Output: frequency tables + list of stale/missing references.

Agent 3: Workflow & Structure

Look at multi-step patterns:

  • Repeated sequences across conversations (e.g., kill server -> launch -> health check -> benchmark -> kill)
  • Session preambles: first 3 user messages from each conversation. If the user explains the same thing across 2+ sessions, that's a scaffold gap.
  • Things that disappeared: commands/files/patterns that used to appear but don't anymore

Classify patterns by stability:

  • Crystallized (5+ conversations): codify into skill or CLAUDE.md
  • Stable (3-4): add as guidance, keep watching
  • Emerging (2): note as trend, don't codify yet

Output: pattern list with stability ratings + gap analysis.
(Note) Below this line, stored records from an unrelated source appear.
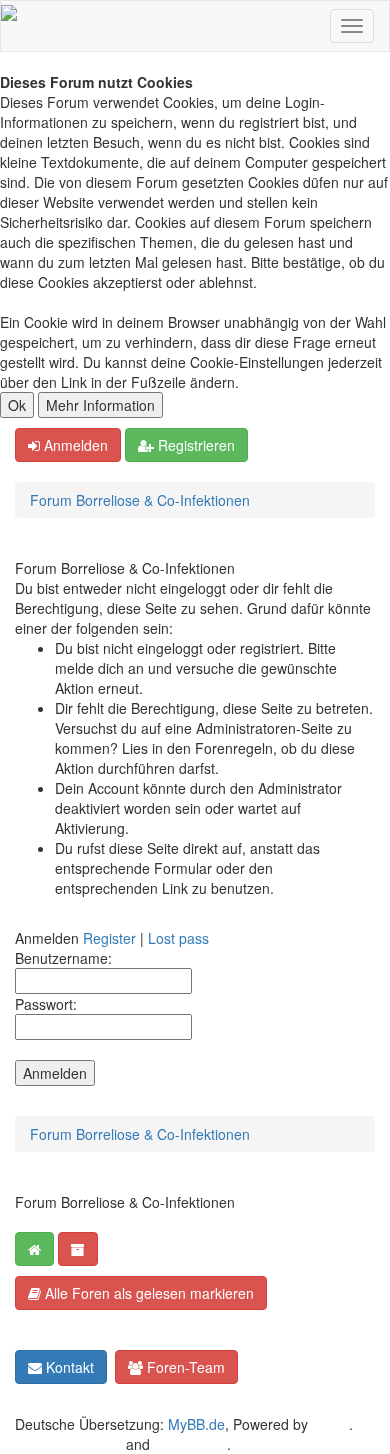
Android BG (190, 1444)
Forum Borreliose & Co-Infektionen (140, 500)
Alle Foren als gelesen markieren (147, 1293)
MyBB (330, 1424)
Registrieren (194, 445)
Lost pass (178, 938)
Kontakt (68, 1367)
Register (109, 938)
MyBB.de (196, 1424)
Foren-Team (184, 1367)
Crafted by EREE (68, 1444)
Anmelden (74, 445)
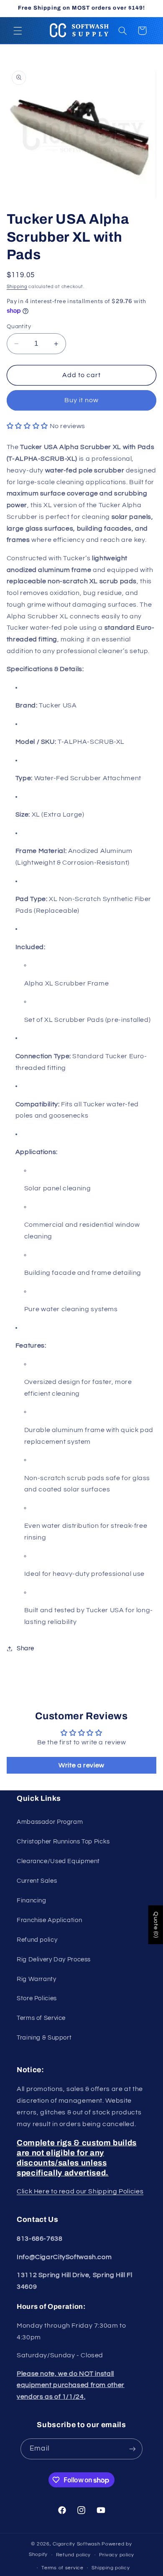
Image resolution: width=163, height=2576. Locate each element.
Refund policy (37, 1940)
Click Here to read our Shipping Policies (80, 2191)
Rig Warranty (36, 1979)
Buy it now (81, 400)
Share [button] (25, 1648)
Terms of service (62, 2568)
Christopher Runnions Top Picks (63, 1841)
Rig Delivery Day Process (54, 1959)
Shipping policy (111, 2568)
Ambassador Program (50, 1822)
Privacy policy (116, 2555)
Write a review (81, 1765)
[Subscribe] (132, 2448)
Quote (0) (156, 1925)
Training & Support (44, 2038)
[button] (17, 30)
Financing (31, 1900)
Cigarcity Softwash (76, 2544)
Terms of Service (41, 2018)
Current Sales (37, 1881)
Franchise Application (49, 1920)
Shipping (17, 286)
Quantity (19, 326)
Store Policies (37, 1998)
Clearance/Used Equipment (58, 1861)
Subagent Rules (all agents)

  1. Never read a full JSONL file. Use head -c 50000 or targeted grep extraction:
    bash
    # User messages only
    grep '"type":"user"' file.jsonl | python3 -c "import sys,json; [print(json.loads(l)['message']['content'][:200]) for l in sys.stdin]"
    
    # Tool usage counts
    grep -o '"name":"[^"]*"' file.jsonl | sort | uniq -c | sort -rn | head -20
    
    # File paths from Read/Edit calls
    grep -o '"file_path":"[^"]*"' file.jsonl | sort | uniq -c | sort -rn | head -30
    
  2. Max 15-20 conversations per agent. Sample by recency if there are more.
  3. Return structured findings in <300 lines. Conclusions, not data dumps.
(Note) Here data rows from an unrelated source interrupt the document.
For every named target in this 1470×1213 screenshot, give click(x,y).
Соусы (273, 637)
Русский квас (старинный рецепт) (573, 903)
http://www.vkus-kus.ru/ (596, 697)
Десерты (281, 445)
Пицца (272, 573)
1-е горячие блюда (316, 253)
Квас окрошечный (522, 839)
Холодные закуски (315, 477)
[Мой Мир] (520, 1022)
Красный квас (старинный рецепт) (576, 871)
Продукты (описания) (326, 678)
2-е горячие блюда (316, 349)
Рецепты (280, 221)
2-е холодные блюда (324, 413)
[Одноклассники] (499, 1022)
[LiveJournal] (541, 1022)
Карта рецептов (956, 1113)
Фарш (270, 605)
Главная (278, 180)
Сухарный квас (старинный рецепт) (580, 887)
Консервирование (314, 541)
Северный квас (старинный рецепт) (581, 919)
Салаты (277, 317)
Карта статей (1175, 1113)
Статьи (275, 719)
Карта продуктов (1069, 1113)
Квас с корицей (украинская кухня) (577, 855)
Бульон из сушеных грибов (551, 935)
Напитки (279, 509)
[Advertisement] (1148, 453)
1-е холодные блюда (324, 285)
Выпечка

Step 3: Synthesize & Compare

After all agents report, read the current scaffold:

  • ~/.claude/CLAUDE.md
  • All ~/.claude/skills/*/SKILL.md
  • Project-specific CLAUDE.md files (find via conversation paths)
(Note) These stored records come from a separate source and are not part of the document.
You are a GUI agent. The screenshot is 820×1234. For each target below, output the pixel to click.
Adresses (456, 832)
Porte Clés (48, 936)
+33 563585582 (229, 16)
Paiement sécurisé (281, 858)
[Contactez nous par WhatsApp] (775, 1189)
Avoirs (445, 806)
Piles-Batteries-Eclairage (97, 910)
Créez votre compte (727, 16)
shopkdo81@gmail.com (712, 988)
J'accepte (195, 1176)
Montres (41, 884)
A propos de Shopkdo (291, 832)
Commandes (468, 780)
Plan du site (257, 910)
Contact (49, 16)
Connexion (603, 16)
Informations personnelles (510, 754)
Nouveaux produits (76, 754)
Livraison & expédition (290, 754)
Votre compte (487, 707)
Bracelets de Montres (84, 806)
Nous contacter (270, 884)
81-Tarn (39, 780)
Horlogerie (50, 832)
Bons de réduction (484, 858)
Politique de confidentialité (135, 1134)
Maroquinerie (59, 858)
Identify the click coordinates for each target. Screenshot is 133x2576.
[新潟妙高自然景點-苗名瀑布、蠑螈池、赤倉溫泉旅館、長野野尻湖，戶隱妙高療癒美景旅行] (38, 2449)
Cross-reference agent findings against the scaffold. Classify each finding:

StatusMeaningAction
ConflictScaffold says X, user corrects to YFix immediately
StaleScaffold references dead path/toolUpdate or remove
GapRepeated pattern, scaffold is silentAdd content
BuriedInfo exists but in wrong placeReorganize
DeadSkill/section never usedRemove

Also compare against ledger trends:

  • Confirmed (seen 3+ runs): should have prominent scaffold placement
  • Emerging (seen 2 runs): note, don't act yet
  • Reversed (was trending, stopped): investigate why -- scaffold fix worked, or user gave up?

Step 4: Propose Changes

Organize proposals by type:

Tier 1: Corrections

Things the user explicitly corrected. Highest confidence -- apply unless vetoed.

Tier 2: Structural

Reorganizations: sections that should be split into skills, skills that overlap and should merge, info in the wrong file.

Tier 3: New Content

Workflows, paths, patterns that belong in the scaffold but aren't there yet. Apply the necessity test: would this have prevented a specific observed failure? If Claude would get it right without the guidance, don't add it.

Tier 4: Deletions

Stale content, unused skills, dead references. Show evidence of staleness.

Tier 5: New Skills

Only if a crystallized workflow (5+ conversations) would clearly benefit from being a dedicated skill. Don't create skills speculatively.

For each proposal, include:

  • Evidence: which conversations, what frequency
  • Current state: what the scaffold says now (quote it)
  • Proposed change: the exact edit
  • Confidence: high / medium / low

Present all proposals to the user before applying.


Step 5: Apply & Record

For approved changes:

  1. Apply all edits
  2. Re-read modified files to check for internal consistency
  3. Update the ledger:
json
{
  "timestamp": "<now>",
  "conversations_analyzed": "<count>",
  "proposals": [
    {
      "description": "...",
      "tier": "<1-5>",
      "status": "applied|deferred|rejected",
      "confidence": "high|medium|low"
    }
  ],
  "trends_updated": ["..."]
}

Write ledger:

bash
cat > ~/.claude/scaffold-review-ledger.json << 'EOF'
<updated ledger content>
EOF

For deferred proposals, record the reason so a future run can reassess.


Conversation JSONL Format

Records have a type field: user, assistant, system, progress, file-history-snapshot.

User records:

json
{
  "type": "user",
  "message": { "role": "user", "content": "..." },
  "timestamp": "..."
}

Assistant records:

json
{
  "type": "assistant",
  "message": {
    "role": "assistant",
    "content": [
      { "type": "text", "text": "..." },
      { "type": "tool_use", "name": "Bash", "input": { "command": "..." } }
    ]
  }
}

Content blocks in assistant messages: text, tool_use, thinking. Tool use blocks have name (tool name) and input (tool parameters).